See Commonwealth v. Widgins, 29 A.3d 816, 817-18 (Pa. Super. 2011)
(citing or quoting Turner, Finley, Commonwealth v. Pitts, 981 A.2d 875
(Pa. 2009), and Commonwealth v. Friend, 896 A.2d 607 (Pa. Super.
2008), abrogated by Pitts).
We find that PCRA counsel has complied with Turner/Finley. PCRA
counsel has petitioned for leave to withdraw and filed a Turner/Finley no-
merit letter. Finally, PCRA counsel informed Appellant of his right to hire a
new lawyer or file a pro se response.
We now turn to this appeal to determine whether it is indeed
meritless. As this Court has explained:
We review an order dismissing a petition under the PCRA in the
light most favorable to the prevailing party at the PCRA level.
This review is limited to the findings of the PCRA court and the
evidence of record. We will not disturb a PCRA court’s ruling if it
is supported by evidence of record and is free of legal error.
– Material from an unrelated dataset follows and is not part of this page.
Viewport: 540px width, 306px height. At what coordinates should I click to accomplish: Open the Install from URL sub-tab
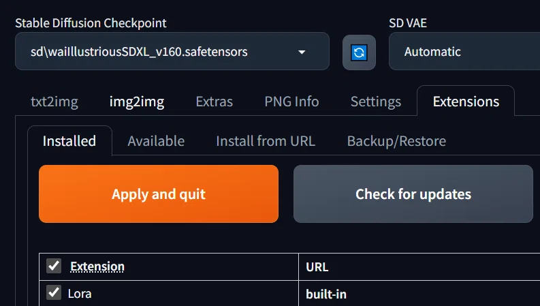pos(266,141)
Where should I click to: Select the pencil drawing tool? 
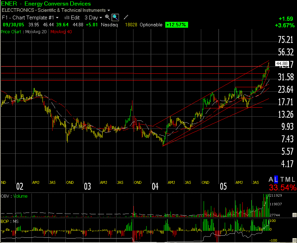[126, 17]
This Court may affirm a PCRA court’s decision on any grounds if
the record supports it. Further, we grant great deference to the
factual findings of the PCRA court and will not disturb those
findings unless they have no support in the record. However, we
afford no such deference to its legal conclusions. Where the
petitioner raises questions of law, our standard of review is de
novo and our scope of review plenary.
Commonwealth v. Ford, 44 A.3d 1190, 1194 (Pa. Super. 2012) (citations
omitted).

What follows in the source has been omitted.